Pare de pensar nisso!
Eu precisava de vovó Redbird. Se não soubesse responder, vovó daria um jeito. Vó Redbird entendia as pessoas. Ela disse que isso se devia ao fato de ela não ter perdido o contato com sua tradição Cherokee e com a sabedoria tribal das Sábias ancestrais que carregava no sangue.** ⁴ French Kiss no original. (N.T.) **
Ainda hoje eu sorria ao pensar no jeito que minha avó franzia o cenho sempre que se tocavano nome do "padrastotário" ( ela é a única adulta que sabe que o chamo assim). Vovó Redbird disse que era óbvio que a magia do sangue Redbird, tão própria das Sabias Cherokee, havia passado bem longe das veias de minha mãe, só para que uma dose extra me fosse destinada.

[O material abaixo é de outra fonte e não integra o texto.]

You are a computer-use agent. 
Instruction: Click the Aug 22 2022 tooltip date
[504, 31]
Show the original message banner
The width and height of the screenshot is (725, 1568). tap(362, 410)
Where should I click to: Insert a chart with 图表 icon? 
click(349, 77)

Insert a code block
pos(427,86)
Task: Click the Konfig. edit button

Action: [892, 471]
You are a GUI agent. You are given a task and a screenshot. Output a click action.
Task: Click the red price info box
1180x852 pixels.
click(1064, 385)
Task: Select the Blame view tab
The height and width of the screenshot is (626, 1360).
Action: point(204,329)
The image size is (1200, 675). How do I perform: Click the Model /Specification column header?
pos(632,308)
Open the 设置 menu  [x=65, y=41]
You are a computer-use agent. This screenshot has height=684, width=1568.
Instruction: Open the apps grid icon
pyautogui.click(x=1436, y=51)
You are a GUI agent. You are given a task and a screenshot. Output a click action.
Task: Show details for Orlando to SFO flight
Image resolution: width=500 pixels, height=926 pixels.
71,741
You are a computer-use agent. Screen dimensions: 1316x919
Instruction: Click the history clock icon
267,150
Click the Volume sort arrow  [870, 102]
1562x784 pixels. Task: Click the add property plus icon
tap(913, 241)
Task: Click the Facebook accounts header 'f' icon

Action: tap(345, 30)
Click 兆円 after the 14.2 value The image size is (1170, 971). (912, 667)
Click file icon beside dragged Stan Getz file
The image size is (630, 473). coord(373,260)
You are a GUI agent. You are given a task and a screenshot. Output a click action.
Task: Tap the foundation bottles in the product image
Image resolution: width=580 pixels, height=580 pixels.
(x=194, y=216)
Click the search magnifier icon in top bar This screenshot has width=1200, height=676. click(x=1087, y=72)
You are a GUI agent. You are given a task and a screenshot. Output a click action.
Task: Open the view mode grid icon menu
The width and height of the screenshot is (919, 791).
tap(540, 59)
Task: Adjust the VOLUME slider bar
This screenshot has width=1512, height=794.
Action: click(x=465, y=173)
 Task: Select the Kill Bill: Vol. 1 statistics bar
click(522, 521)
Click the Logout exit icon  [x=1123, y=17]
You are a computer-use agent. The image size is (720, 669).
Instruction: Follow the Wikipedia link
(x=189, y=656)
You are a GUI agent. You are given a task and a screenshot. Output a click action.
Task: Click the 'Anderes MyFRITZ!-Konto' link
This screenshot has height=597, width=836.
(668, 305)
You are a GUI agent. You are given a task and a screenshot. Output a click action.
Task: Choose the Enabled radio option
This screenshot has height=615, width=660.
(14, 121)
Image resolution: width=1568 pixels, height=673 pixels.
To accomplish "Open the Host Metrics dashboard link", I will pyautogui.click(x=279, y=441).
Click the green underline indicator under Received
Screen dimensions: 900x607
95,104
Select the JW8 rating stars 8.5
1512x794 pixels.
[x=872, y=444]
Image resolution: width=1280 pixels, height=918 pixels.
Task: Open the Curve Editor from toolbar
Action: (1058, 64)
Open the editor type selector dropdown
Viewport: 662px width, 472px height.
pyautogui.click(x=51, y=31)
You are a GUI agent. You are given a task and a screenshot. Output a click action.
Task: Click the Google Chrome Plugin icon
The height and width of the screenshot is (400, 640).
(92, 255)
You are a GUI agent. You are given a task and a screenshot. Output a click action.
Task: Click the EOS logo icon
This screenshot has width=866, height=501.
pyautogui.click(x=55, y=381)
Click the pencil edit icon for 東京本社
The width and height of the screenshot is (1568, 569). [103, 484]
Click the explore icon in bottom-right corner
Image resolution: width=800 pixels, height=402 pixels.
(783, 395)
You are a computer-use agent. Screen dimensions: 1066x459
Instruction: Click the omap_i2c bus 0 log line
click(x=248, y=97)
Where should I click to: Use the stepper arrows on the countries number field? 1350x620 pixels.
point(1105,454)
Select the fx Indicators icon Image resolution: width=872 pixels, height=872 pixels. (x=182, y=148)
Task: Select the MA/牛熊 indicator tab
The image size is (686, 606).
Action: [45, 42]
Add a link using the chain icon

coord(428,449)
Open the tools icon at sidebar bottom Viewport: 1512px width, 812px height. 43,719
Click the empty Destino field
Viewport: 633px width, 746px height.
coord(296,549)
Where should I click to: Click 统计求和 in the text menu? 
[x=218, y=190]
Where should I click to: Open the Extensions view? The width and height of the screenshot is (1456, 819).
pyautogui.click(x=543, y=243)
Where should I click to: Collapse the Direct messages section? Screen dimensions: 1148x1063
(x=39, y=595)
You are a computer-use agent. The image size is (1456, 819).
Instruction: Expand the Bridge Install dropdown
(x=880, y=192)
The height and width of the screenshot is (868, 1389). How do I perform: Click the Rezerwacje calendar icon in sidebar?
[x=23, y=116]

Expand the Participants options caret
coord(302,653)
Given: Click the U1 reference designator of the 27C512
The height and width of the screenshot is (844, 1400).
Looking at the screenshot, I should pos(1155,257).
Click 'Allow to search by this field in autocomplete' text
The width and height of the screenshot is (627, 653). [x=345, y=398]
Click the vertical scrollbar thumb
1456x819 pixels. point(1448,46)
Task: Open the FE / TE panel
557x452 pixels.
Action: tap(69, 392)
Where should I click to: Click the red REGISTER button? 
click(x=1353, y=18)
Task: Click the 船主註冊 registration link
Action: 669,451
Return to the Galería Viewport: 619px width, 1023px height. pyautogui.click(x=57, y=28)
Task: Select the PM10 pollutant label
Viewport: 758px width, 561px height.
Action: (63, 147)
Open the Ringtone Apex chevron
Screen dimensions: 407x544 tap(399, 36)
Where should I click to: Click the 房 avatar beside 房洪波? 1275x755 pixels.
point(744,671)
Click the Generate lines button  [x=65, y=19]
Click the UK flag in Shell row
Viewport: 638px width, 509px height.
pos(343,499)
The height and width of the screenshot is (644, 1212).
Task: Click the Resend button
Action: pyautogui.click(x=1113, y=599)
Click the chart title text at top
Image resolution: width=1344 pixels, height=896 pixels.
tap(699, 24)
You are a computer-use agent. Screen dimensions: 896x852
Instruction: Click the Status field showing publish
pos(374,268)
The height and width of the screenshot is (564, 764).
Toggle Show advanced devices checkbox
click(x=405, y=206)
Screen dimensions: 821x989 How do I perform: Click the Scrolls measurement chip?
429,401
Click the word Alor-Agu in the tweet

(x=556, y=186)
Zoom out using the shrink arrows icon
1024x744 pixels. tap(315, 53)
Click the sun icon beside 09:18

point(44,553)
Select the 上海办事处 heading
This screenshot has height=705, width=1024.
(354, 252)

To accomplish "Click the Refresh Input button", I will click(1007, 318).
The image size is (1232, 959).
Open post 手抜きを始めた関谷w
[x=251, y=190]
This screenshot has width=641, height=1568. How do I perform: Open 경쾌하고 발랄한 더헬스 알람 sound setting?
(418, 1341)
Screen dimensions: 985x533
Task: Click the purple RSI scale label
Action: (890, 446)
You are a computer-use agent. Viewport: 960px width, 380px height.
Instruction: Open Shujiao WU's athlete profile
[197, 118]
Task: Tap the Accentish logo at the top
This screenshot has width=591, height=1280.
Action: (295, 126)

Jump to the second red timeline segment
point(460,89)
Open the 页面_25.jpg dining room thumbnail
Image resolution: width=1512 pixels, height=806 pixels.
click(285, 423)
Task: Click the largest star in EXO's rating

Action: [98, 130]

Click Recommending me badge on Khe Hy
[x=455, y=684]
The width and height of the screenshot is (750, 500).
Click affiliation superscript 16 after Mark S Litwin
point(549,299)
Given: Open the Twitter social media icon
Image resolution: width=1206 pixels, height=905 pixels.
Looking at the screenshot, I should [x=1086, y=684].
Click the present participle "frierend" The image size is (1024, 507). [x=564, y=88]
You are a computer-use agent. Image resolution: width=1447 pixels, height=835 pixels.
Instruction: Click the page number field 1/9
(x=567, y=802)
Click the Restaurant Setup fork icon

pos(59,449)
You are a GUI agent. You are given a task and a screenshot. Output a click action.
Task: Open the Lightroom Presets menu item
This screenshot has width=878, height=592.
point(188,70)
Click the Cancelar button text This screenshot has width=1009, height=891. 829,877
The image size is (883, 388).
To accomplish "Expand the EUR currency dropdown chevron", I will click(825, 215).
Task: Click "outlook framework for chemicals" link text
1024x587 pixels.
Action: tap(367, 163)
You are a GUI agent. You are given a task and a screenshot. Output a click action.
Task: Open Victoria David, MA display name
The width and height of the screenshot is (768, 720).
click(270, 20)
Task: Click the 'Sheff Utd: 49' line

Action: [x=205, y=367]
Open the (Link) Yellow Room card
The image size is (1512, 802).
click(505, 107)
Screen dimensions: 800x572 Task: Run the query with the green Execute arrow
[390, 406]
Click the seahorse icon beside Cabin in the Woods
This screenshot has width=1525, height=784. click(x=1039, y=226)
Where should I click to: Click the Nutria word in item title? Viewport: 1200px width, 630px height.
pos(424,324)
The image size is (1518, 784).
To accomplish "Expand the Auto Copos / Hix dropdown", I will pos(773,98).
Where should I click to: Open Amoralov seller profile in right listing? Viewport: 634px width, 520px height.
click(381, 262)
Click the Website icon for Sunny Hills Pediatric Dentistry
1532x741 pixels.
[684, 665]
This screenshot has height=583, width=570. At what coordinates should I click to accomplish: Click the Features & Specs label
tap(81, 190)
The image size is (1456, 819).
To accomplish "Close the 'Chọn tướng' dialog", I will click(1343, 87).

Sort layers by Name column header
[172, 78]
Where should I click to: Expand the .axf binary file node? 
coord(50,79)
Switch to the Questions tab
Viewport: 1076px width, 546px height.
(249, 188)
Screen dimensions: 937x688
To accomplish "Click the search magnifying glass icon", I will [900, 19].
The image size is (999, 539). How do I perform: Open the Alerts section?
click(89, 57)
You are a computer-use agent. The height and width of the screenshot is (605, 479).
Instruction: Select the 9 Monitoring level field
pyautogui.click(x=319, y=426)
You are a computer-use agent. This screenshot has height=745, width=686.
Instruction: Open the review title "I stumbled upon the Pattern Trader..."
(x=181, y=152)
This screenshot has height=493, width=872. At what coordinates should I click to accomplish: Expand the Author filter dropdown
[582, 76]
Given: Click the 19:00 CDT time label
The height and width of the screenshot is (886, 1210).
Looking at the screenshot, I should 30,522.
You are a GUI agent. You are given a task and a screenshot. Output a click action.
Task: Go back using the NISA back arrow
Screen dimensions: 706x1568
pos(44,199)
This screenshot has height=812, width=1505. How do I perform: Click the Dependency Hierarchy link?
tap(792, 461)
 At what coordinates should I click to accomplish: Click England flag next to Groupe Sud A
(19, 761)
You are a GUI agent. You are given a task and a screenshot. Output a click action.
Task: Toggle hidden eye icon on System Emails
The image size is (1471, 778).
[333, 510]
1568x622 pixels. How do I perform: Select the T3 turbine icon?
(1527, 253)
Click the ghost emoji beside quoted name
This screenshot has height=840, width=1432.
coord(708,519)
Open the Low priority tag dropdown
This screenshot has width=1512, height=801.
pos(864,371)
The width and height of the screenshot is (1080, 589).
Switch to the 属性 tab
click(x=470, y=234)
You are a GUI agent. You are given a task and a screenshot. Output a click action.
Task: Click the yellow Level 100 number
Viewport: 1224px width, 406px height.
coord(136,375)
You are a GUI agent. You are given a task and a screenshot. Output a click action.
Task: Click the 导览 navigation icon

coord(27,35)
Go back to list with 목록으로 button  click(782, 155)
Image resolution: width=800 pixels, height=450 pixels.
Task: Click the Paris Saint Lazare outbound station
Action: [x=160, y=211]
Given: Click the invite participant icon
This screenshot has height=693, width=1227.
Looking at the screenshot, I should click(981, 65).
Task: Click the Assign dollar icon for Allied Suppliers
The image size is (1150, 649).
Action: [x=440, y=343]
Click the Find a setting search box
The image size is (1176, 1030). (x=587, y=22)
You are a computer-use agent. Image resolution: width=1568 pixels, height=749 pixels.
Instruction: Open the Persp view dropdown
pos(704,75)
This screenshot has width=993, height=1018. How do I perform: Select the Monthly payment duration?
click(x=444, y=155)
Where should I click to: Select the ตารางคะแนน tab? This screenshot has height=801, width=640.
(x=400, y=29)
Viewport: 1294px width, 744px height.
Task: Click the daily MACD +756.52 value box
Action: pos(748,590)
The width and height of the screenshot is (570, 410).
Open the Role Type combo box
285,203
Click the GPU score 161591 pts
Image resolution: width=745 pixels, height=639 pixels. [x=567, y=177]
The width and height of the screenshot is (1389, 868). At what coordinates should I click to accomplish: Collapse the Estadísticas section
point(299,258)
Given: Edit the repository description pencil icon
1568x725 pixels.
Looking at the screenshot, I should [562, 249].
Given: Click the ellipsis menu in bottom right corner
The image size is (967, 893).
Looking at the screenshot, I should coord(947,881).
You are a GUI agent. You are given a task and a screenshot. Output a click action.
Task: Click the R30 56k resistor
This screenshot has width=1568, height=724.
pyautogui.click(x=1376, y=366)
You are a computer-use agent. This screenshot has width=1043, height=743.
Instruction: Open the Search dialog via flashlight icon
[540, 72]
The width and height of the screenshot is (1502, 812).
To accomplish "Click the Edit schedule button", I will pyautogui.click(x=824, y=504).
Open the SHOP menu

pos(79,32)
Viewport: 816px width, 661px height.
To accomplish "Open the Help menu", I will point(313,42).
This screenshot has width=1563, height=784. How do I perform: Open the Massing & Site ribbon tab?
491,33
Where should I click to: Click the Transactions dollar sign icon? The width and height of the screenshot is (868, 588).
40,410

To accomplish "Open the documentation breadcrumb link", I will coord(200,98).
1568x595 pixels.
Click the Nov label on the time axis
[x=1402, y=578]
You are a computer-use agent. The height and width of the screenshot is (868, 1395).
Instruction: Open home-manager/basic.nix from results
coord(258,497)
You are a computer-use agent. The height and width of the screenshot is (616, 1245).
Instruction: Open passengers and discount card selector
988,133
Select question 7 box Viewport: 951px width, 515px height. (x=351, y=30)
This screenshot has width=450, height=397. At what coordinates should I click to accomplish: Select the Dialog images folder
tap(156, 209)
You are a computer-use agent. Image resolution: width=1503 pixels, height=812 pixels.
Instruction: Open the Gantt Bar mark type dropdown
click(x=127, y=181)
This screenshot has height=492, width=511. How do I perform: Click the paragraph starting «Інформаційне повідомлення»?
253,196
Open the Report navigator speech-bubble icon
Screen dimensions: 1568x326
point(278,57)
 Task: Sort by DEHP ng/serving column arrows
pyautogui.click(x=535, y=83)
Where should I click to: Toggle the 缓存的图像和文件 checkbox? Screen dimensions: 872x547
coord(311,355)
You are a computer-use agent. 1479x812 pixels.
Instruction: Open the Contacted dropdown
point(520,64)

Quando novinha eu subi por aqui segurando a mão de vovó incontáveis vezes. No prado de grama alta e flores selvagens nós abríamos uma manta vivamente colorida e fazíamos piqueniques no almoço enquanto ela me contava histórias do povo Cherokee e me ensinava as misteriosas palavras de sua língua. Enquanto eu subia com dificuldade o caminho sinuoso, aquelas histórias antigas pareciam girar sem parar em minha mente, como se fossem fumaça da fogueira cerimonial..... inclusive a história triste de como as estrelas se formaram quando um cachorro foi flagrado roubando farinha de milho e a tribo o açoitou.
Quando o cachorro saiu correndo e uivando para sua casa no norte, a farinha se espalhou pelo céu e a magia nela contida formou a Via Láctea. Ou como o Grande Falcão formou as montanhas e vales com suas asas. E a minha história favorita, a da jovem mulher-sol que morava no leste e seu irmão-lua que morava no oeste, e da Redbird que era filha do próprio sol.
- Não é esquisito? Sou uma Redbird e filha do sol, mas estou me transformando em um monstro da noite - ouvi-me falando em voz alta e fiquei surpresa de ver como minha voz soava fraca, principalmente com minhas palavras parecendo ecoar ao meu redor, como se eu estivesse falando dentro de um tambor que vibrava.
Tambor...
Ao pensar na palavra, lembrei-me dos debates aos quais vovó me levou quando eu era pequenininha, e depois, meus pensamentos de alguma forma soprando vida á memória, eu ouvi de verdade a batida rítmica dos tambores cerimoniais. Olhei ao redor, espremendo os olhos até mesmo com mínima luz do dia que acabava. Meus olhos doíam e minha vista estava toda estranha. Não tinha vento, mas as sombras das pedras e árvores pareciam estar se mexendo... se esticando.... procurando me alcançar.
- Vó, estou com medo... - eu choraminguei entre tosses devastadoras.
Não há porque temer os espíritos da terra, Zoey Passarinha.
- Vó? - Será que eu tinha escutado sua voz me chamando pelo apelido, ou era só esquisitice e ecos, dessa vez vindo de minha memória ?
- Vó ! - chamei outra vez, e então parei para ouvir alguma resposta.
Nada. Nada a não ser o vento.
U-no-le... a palavra Cherokee para vento entrou em minha mente como um sonho parcialmente esquecido.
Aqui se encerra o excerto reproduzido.